Fifteen years ago, I was a first year teacher in a small town in Central Indiana. As a 23-year-old brand new teacher, I came out of college like any other young professional: ready to make a difference in the lives of students. What I didn't consider were all of the things that Teacher School didn't prepare me for. And as I navigated the complex world of education, I realized that there was more to being a teacher than I ever could have imagined. Eight months into my career, I found myself unsafe in a school for a single day, in potential danger at the hands of a student with whom I thought I had a "good" relationship. And in that one day, and the evening that followed, I experienced what has been the most transformative and defining series of events of my entire professional career.
It is because of what happened that day, and in the decade since, that I have pushed teachers and students both to allow themselves to see one another as they truly are: fellow human beings. It is my mission that all teachers and students work and attend school in a place that wants this for them, because the connections among human beings are the beginning of ensuring that no one ever feels like they are alone in a school or anywhere else.

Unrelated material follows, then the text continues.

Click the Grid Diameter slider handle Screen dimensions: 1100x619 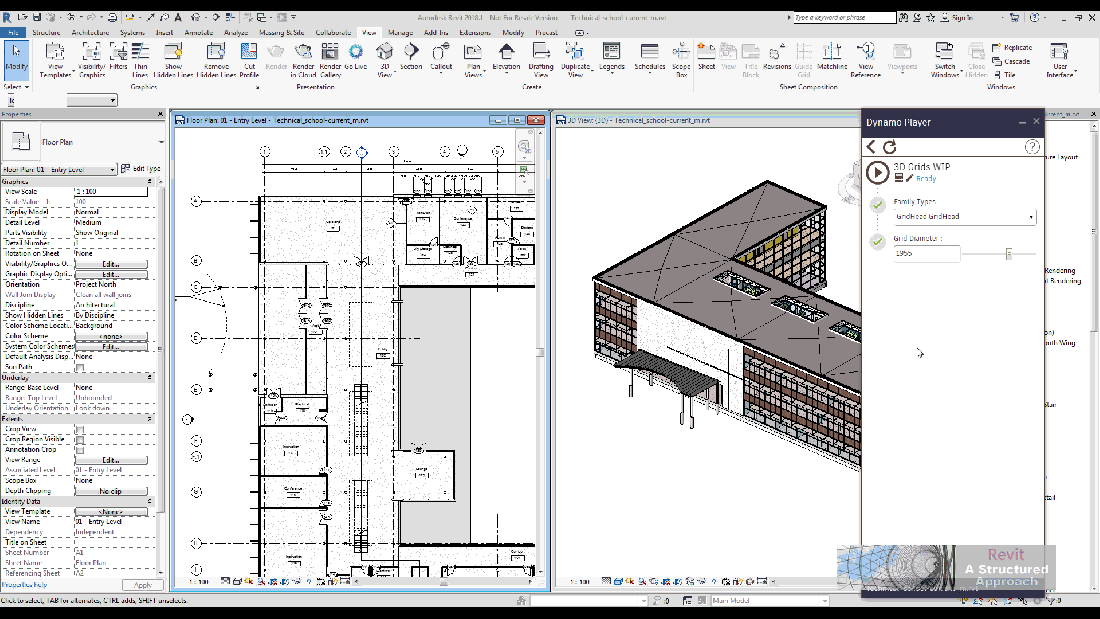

I have since left the classroom to serve teachers on a national level in their first three years in the classroom, as there is tremendous research to show that this is when new teachers need the most support. I have worked with school corporations in the state of Indiana and spoken to teachers all over the nation to share my heart with them, to support their work in the classroom, and to coach them in their work with the clear purpose of keeping good people in the profession doing good work for our nation's children.